There was a heavy load lifted from Hagar's heart, and she answered
calmly, but somewhat indignantly, "So you told--I thought I could
trust you, Maggie."

Instantly the tears came to Maggie's eyes, and, coloring crimson, she
said: "I didn't mean to tell--indeed I didn't, but I forgot all about
your charge. Forgive me, Hagar, do," and, sinking on the floor,
she looked up in Hagar's face so pleadingly that the old woman was
softened, and answered gently: "You are like the rest of your sex,
Margaret. No woman but Hagar Warren ever kept a secret; and it's
killing her, you see!"

"Don't keep it, then," said Maggie. "Tell it to me. Confess that you
tried to poison me because you envied grandma," and the soft eyes
looked with an anxious, expectant expression into the dark, wild orbs
of Hagar, who replied: "Envy was at the bottom of it all, but I never
tried to harm you, Margaret, in any way. I only thought to do you
good. You have not guessed it. You cannot, and you must not try."

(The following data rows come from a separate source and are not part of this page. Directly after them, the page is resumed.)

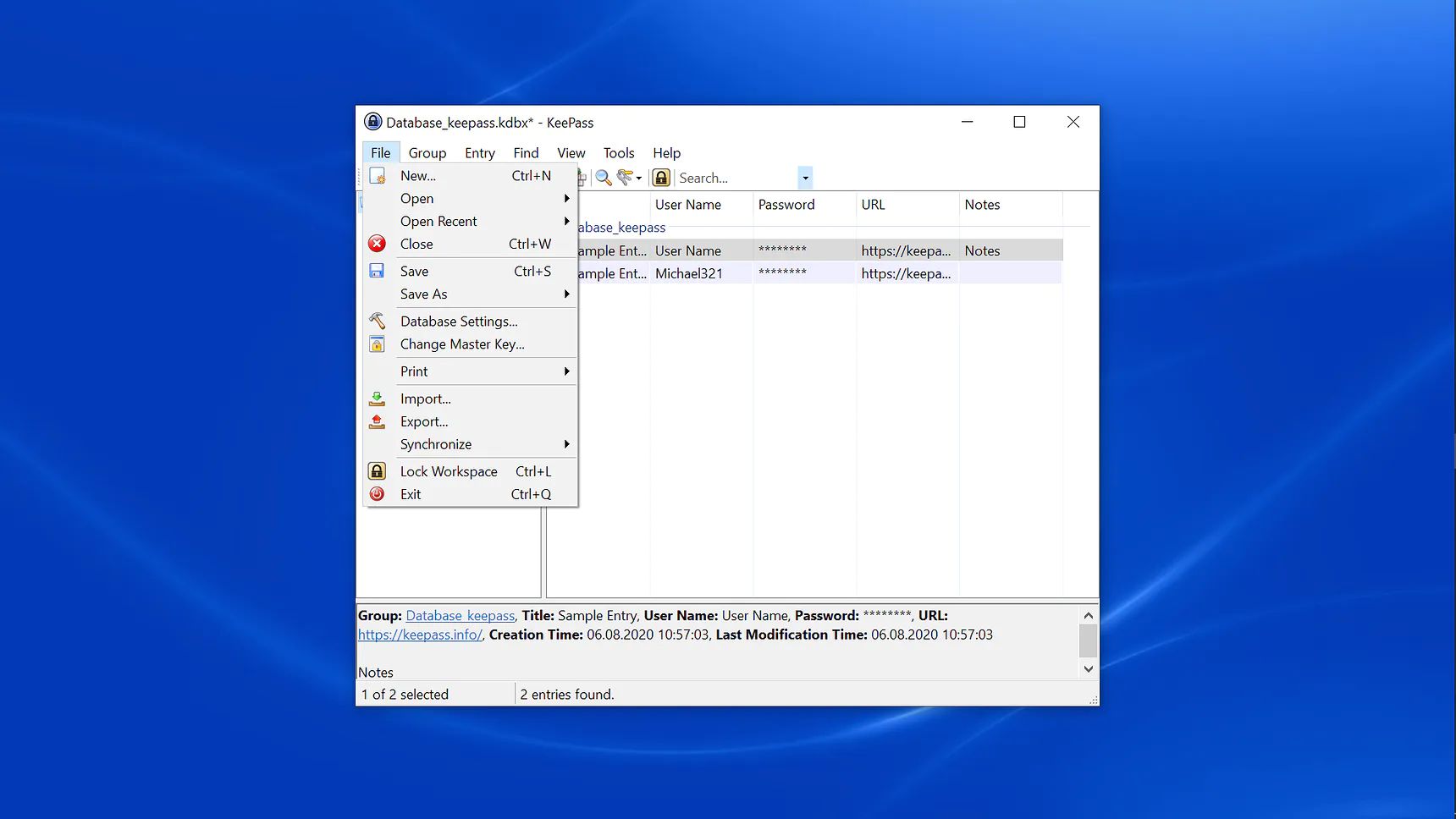Screen dimensions: 1456x819
Task: Click the Exit power icon
Action: (x=378, y=494)
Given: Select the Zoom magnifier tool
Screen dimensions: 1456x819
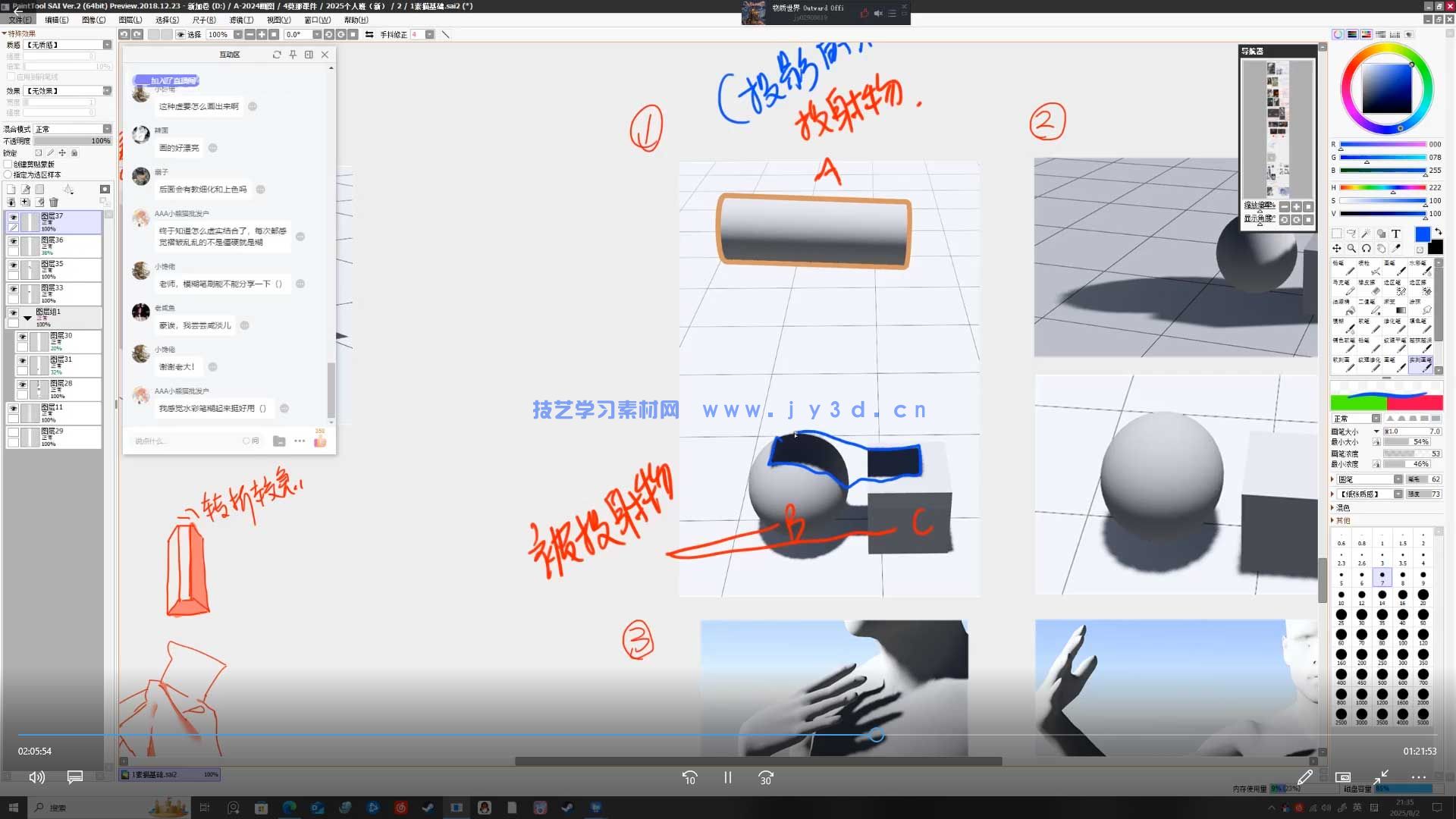Looking at the screenshot, I should point(1351,249).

"Tell it to me, then. I want to know it so badly," persisted Maggie,
her curiosity each moment increasing.

"Maggie Miller," said old Hagar, and the knitting dropped from her
fingers, which moved slowly on till they reached and touched the
little snowflake of a hand resting on her knee--"Maggie Miller, if
you knew that the telling of that secret would make you perfectly
wretched, would you wish to hear it?"